Return the entries below word for word, leaving every line unchanged.

Element lookup entries:
<<<<

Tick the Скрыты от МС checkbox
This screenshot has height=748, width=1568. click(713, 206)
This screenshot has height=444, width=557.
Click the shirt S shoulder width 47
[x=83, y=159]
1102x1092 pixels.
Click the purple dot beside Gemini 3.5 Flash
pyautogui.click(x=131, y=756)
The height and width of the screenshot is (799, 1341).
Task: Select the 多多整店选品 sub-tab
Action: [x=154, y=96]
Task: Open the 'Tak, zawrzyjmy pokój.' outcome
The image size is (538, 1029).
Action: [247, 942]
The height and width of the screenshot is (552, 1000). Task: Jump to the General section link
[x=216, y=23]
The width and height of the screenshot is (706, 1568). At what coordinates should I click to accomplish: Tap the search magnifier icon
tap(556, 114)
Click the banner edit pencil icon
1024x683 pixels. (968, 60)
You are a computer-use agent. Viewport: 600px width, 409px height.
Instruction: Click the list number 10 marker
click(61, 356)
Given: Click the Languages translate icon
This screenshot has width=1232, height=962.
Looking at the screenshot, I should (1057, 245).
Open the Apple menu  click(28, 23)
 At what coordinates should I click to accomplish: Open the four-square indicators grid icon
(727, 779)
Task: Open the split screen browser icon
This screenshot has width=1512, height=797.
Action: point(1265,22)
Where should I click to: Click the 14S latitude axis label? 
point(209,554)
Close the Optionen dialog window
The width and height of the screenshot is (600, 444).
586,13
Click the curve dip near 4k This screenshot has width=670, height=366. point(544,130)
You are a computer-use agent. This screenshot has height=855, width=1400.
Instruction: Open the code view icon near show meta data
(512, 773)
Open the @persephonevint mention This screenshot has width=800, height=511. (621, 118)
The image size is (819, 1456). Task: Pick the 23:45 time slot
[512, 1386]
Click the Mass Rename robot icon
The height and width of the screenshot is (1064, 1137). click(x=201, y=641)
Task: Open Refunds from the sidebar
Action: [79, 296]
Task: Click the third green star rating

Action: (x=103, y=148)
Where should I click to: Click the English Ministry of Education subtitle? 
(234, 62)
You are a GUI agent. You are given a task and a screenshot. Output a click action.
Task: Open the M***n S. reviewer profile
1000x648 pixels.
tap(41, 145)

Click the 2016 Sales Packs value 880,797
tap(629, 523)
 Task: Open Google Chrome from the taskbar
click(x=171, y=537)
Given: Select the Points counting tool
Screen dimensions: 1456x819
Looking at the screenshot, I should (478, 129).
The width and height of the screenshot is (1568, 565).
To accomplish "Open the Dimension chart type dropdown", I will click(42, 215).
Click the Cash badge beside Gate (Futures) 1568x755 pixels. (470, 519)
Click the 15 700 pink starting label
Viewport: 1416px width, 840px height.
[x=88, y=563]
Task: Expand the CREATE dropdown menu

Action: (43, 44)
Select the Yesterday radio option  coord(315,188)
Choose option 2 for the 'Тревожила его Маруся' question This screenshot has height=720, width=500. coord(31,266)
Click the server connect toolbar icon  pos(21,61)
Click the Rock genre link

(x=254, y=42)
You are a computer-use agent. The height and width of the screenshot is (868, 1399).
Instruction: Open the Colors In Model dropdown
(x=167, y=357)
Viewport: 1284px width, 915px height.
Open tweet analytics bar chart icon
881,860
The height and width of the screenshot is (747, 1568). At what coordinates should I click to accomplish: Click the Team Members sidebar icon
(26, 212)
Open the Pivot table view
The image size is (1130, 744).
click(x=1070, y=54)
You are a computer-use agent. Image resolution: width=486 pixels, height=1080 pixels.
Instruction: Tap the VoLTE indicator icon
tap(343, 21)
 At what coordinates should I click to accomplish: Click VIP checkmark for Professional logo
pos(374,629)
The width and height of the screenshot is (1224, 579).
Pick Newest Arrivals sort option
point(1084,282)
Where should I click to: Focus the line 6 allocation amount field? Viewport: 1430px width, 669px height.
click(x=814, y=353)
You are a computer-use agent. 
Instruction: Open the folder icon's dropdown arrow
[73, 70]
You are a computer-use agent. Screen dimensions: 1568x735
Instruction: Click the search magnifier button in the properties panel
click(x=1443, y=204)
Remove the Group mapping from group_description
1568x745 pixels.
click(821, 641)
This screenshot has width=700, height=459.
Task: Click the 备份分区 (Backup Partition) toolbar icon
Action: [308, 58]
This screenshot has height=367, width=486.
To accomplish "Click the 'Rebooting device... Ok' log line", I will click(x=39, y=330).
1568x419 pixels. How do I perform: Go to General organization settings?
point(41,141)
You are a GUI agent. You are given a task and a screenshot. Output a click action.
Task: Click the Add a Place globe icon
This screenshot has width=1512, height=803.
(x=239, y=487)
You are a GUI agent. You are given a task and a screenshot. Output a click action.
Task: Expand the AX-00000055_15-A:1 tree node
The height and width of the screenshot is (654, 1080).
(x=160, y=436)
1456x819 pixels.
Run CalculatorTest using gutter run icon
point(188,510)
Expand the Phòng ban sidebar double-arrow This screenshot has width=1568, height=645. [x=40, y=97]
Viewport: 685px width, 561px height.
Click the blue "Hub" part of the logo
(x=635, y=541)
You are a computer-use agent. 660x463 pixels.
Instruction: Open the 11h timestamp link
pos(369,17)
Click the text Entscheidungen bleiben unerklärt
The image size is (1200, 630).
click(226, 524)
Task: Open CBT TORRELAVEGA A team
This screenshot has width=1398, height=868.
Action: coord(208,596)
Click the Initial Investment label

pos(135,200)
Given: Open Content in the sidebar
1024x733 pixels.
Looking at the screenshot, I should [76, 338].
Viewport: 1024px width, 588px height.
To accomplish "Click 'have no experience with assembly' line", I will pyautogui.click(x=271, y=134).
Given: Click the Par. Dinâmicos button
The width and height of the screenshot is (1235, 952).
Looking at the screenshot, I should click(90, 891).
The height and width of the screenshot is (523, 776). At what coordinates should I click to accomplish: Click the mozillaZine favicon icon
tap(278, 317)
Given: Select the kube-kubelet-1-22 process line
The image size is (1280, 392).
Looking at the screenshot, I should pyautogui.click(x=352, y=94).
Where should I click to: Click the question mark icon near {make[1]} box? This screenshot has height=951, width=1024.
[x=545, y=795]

>>>>

Answer to the problem:
Tick the Скрыты от МС checkbox
This screenshot has height=748, width=1568. click(713, 206)
This screenshot has height=444, width=557.
Click the shirt S shoulder width 47
[x=83, y=159]
1102x1092 pixels.
Click the purple dot beside Gemini 3.5 Flash
pyautogui.click(x=131, y=756)
The height and width of the screenshot is (799, 1341).
Task: Select the 多多整店选品 sub-tab
Action: [x=154, y=96]
Task: Open the 'Tak, zawrzyjmy pokój.' outcome
The image size is (538, 1029).
Action: [247, 942]
The height and width of the screenshot is (552, 1000). Task: Jump to the General section link
[x=216, y=23]
The width and height of the screenshot is (706, 1568). At what coordinates should I click to accomplish: Tap the search magnifier icon
tap(556, 114)
Click the banner edit pencil icon
1024x683 pixels. (968, 60)
You are a computer-use agent. Viewport: 600px width, 409px height.
Instruction: Click the list number 10 marker
click(61, 356)
Given: Click the Languages translate icon
This screenshot has width=1232, height=962.
Looking at the screenshot, I should (1057, 245).
Open the Apple menu  click(28, 23)
 At what coordinates should I click to accomplish: Open the four-square indicators grid icon
(727, 779)
Task: Open the split screen browser icon
This screenshot has width=1512, height=797.
Action: point(1265,22)
Where should I click to: Click the 14S latitude axis label? 
point(209,554)
Close the Optionen dialog window
The width and height of the screenshot is (600, 444).
586,13
Click the curve dip near 4k This screenshot has width=670, height=366. point(544,130)
You are a computer-use agent. This screenshot has height=855, width=1400.
Instruction: Open the code view icon near show meta data
(512, 773)
Open the @persephonevint mention This screenshot has width=800, height=511. (621, 118)
The image size is (819, 1456). Task: Pick the 23:45 time slot
[512, 1386]
Click the Mass Rename robot icon
The height and width of the screenshot is (1064, 1137). click(x=201, y=641)
Task: Open Refunds from the sidebar
Action: [79, 296]
Task: Click the third green star rating

Action: (x=103, y=148)
Where should I click to: Click the English Ministry of Education subtitle? 
(234, 62)
You are a GUI agent. You are given a task and a screenshot. Output a click action.
Task: Open the M***n S. reviewer profile
1000x648 pixels.
tap(41, 145)

Click the 2016 Sales Packs value 880,797
tap(629, 523)
 Task: Open Google Chrome from the taskbar
click(x=171, y=537)
Given: Select the Points counting tool
Screen dimensions: 1456x819
Looking at the screenshot, I should (478, 129).
The width and height of the screenshot is (1568, 565).
To accomplish "Open the Dimension chart type dropdown", I will click(42, 215).
Click the Cash badge beside Gate (Futures) 1568x755 pixels. (470, 519)
Click the 15 700 pink starting label
Viewport: 1416px width, 840px height.
[x=88, y=563]
Task: Expand the CREATE dropdown menu

Action: (43, 44)
Select the Yesterday radio option  coord(315,188)
Choose option 2 for the 'Тревожила его Маруся' question This screenshot has height=720, width=500. coord(31,266)
Click the server connect toolbar icon  pos(21,61)
Click the Rock genre link

(x=254, y=42)
You are a computer-use agent. The height and width of the screenshot is (868, 1399).
Instruction: Open the Colors In Model dropdown
(x=167, y=357)
Viewport: 1284px width, 915px height.
Open tweet analytics bar chart icon
881,860
The height and width of the screenshot is (747, 1568). At what coordinates should I click to accomplish: Click the Team Members sidebar icon
(26, 212)
Open the Pivot table view
The image size is (1130, 744).
click(x=1070, y=54)
You are a computer-use agent. Image resolution: width=486 pixels, height=1080 pixels.
Instruction: Tap the VoLTE indicator icon
tap(343, 21)
 At what coordinates should I click to accomplish: Click VIP checkmark for Professional logo
pos(374,629)
The width and height of the screenshot is (1224, 579).
Pick Newest Arrivals sort option
point(1084,282)
Where should I click to: Focus the line 6 allocation amount field? Viewport: 1430px width, 669px height.
click(x=814, y=353)
You are a computer-use agent. 
Instruction: Open the folder icon's dropdown arrow
[73, 70]
You are a computer-use agent. Screen dimensions: 1568x735
Instruction: Click the search magnifier button in the properties panel
click(x=1443, y=204)
Remove the Group mapping from group_description
1568x745 pixels.
click(821, 641)
This screenshot has width=700, height=459.
Task: Click the 备份分区 (Backup Partition) toolbar icon
Action: [308, 58]
This screenshot has height=367, width=486.
To accomplish "Click the 'Rebooting device... Ok' log line", I will click(x=39, y=330).
1568x419 pixels. How do I perform: Go to General organization settings?
point(41,141)
You are a GUI agent. You are given a task and a screenshot. Output a click action.
Task: Click the Add a Place globe icon
This screenshot has width=1512, height=803.
(x=239, y=487)
You are a GUI agent. You are given a task and a screenshot. Output a click action.
Task: Expand the AX-00000055_15-A:1 tree node
The height and width of the screenshot is (654, 1080).
(x=160, y=436)
1456x819 pixels.
Run CalculatorTest using gutter run icon
point(188,510)
Expand the Phòng ban sidebar double-arrow This screenshot has width=1568, height=645. [x=40, y=97]
Viewport: 685px width, 561px height.
Click the blue "Hub" part of the logo
(x=635, y=541)
You are a computer-use agent. 660x463 pixels.
Instruction: Open the 11h timestamp link
pos(369,17)
Click the text Entscheidungen bleiben unerklärt
The image size is (1200, 630).
click(226, 524)
Task: Open CBT TORRELAVEGA A team
This screenshot has width=1398, height=868.
Action: coord(208,596)
Click the Initial Investment label

pos(135,200)
Given: Open Content in the sidebar
1024x733 pixels.
Looking at the screenshot, I should [76, 338].
Viewport: 1024px width, 588px height.
To accomplish "Click 'have no experience with assembly' line", I will pyautogui.click(x=271, y=134).
Given: Click the Par. Dinâmicos button
The width and height of the screenshot is (1235, 952).
Looking at the screenshot, I should click(90, 891).
The height and width of the screenshot is (523, 776). At what coordinates should I click to accomplish: Click the mozillaZine favicon icon
tap(278, 317)
Given: Select the kube-kubelet-1-22 process line
The image size is (1280, 392).
Looking at the screenshot, I should pyautogui.click(x=352, y=94).
Where should I click to: Click the question mark icon near {make[1]} box? This screenshot has height=951, width=1024.
[x=545, y=795]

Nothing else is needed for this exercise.